As the crude saying goes, "Opinions are like (rectal orifices) - everyone's got one". So this is mine.... my opinion, that is.

Narcissists see the world as extraordinarily hierarchical. That is, they believe in a "pecking order"; that there's a "top dog" in the pile. To them, 'equality' amongst people is a ridiculous notion.

Narcissists cannot stand being low on the perceived 'totem pole'. I believe that the majority (if not all) of their self-worth is wrapped up in where they 'stand' in society. They are competitive. They demand respect (for a fantastic recent example this, visit the blog "You Don't Have to Dance for Them" and read the lovely Upsi's post, "An Ounce of Respect").

Some theories on the origins of an individual's pathological narcissism revolve around a painful childhood; the child was horribly mistreated, and as a result the adult is a bitter and twisted person. I don't believe this applies to all narcissists (those that are sociopathic (psychopaths) are likely born without a 'conscience' as we know it), but it fits with what I understand my NMom to be. Her father is an even bigger narcissist than she is.

She struggles with ambivalence towards her father; she hates him and wants him to die already, but on the other hand she 'loves' and respects him (her recent tormented sentiments). Notice the word respect. A narcissist will gladly cultivate your fear if he or she cannot (will not) earn your actual respect. To a narcissist, fear is an acceptable substitute for respect. And respect is vital to them; if they're not respected by you, they'd be lower on the invisible totem pole than you are.

My NGrandfather is a veritable monster; someone who spent a lifetime bullying others (as he was likely bullied). My mother lived with him until she was a teenager, and I don't think she's matured much since then.

My suspicion is that her parents didn't show her any love at all unless she was doing something to make her parents look good (sound familiar?). Rather than rebel, she bent down and grudgingly served her parents as a slave would a king and queen. Eventually she had to believe that her father really was worthy of her worship. Once she did so, she had to keep believing that lie (otherwise, she would have to rethink the whole paradigm of her existence; all of us ACoNs know how deeply hurtful and frightening it is to face the awful reality that our parents never loved us in any real sense). I have sympathy for her; facing reality might hurt, but it's infinitely better than the alternative.

- SUPPLIED DATA:
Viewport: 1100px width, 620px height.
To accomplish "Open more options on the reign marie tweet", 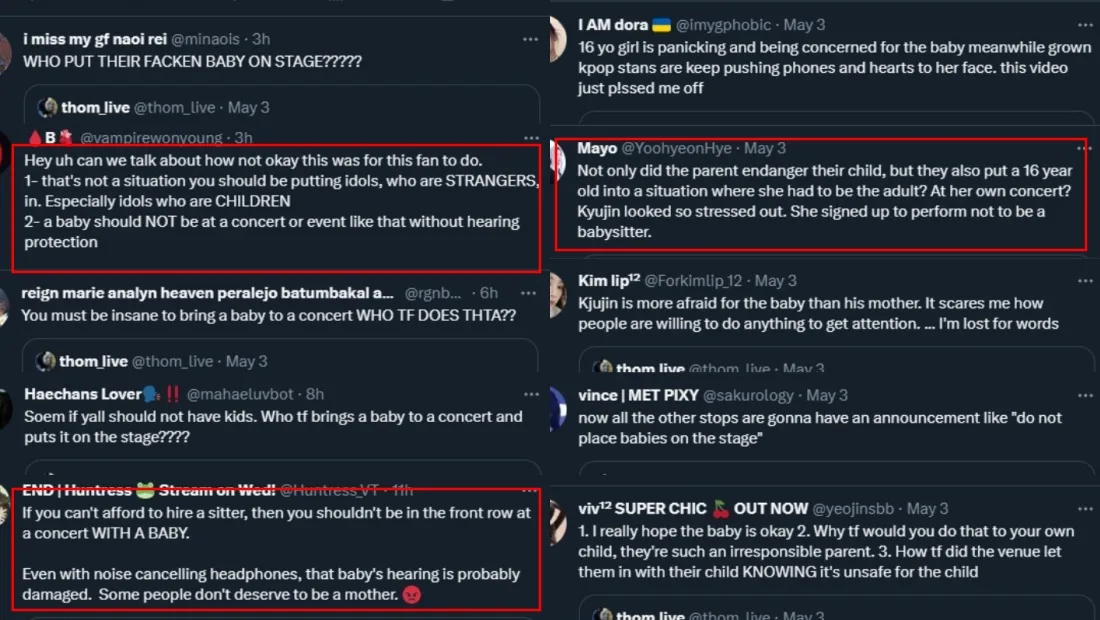I will coord(530,293).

- DIRECTIONS:
1) In the piece on narcissists, what does a narcissist accept as a substitute for respect?
2) Carry on the piece on narcissists from its last sentence.
The material plays no part here.

- RESULTS OF THE TASKS:
1) Fear.

2)
It's difficult for her to keep bowing down, receiving my grandfather's abuse. Whenever I told her that I didn't like the way he treats her, she'd laugh nervously (insanely) and flee the conversation. This isn't something she can accept; if people view him as a contemptible old (rectal orifice), then how must she appear, worshiping at his altar?

I can't say for sure why she decided to have children, but as her daughter it was my turn to be subservient and her turn to be feared. I treated her respectfully but it wasn't enough (it'll never be enough to slake her insane lust for admiration). And worryingly for her, if I can see that my grandfather's behaviour is wrong, she must know that I might not be willing to take it from her anymore.

Want to rattle a narcissist? Show them compassion for their pitiful and impossible situation. Ironically, nothing will make them hate you more (you've been warned!).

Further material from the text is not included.